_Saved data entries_
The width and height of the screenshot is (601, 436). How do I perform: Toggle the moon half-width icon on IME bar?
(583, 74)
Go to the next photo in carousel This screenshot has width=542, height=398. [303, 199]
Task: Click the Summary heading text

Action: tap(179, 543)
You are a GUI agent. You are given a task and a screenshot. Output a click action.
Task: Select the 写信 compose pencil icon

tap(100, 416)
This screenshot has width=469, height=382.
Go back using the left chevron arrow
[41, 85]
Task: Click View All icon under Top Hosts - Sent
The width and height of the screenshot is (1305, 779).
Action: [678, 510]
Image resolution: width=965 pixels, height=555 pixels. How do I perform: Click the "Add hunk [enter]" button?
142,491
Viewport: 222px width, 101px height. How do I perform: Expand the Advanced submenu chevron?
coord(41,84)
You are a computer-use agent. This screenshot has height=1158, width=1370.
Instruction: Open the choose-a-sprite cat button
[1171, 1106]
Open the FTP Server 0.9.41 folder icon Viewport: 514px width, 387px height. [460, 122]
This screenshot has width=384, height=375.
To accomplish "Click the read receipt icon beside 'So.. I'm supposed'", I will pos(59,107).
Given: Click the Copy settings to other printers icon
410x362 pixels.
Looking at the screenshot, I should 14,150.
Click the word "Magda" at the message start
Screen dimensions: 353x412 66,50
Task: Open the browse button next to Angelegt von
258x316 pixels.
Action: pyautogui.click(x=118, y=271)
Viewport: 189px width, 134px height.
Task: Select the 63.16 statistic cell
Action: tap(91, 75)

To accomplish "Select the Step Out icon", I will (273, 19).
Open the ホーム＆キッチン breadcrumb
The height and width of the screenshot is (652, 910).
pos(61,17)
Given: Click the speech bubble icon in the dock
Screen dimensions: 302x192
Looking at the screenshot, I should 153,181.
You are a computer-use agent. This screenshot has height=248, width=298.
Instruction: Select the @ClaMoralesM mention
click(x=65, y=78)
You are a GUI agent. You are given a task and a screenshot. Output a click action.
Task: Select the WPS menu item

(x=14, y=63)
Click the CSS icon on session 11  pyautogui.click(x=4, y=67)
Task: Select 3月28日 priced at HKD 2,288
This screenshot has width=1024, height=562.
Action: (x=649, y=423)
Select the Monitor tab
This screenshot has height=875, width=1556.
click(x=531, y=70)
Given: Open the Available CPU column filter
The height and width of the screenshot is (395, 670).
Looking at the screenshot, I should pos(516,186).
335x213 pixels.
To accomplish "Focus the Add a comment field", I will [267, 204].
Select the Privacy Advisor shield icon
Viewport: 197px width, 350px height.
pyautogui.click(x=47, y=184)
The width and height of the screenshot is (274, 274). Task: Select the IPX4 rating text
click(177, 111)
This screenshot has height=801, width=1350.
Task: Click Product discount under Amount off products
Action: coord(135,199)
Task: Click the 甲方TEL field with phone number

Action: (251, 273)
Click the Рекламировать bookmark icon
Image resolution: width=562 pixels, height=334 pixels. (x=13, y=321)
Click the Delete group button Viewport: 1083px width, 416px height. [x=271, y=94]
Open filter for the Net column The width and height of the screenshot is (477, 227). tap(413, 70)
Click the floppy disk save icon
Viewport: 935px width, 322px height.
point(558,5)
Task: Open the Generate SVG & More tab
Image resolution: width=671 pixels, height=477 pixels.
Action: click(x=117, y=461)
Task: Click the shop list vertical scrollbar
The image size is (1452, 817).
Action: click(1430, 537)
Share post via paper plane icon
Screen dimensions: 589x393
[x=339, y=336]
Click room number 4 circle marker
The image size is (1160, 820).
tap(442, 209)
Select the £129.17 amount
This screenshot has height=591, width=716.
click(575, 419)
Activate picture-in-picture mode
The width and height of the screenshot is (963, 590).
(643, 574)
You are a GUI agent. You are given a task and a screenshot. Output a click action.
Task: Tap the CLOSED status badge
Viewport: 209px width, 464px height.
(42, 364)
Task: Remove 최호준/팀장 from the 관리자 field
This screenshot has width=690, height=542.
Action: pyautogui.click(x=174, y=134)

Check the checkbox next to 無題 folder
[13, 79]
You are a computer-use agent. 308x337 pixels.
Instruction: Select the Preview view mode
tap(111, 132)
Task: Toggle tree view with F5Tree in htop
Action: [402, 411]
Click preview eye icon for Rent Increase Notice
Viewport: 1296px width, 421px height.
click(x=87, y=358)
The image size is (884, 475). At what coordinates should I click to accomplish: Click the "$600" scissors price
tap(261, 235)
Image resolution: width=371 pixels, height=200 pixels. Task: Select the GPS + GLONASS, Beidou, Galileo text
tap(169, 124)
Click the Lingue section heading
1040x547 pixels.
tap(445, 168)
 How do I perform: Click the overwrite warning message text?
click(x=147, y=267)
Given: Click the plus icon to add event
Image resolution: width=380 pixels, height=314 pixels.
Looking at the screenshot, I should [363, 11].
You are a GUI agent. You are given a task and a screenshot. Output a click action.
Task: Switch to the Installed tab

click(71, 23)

_Requirement_
Lines containing the string "column" in the entries above should be counted. State that number alone.

_Answer below_
2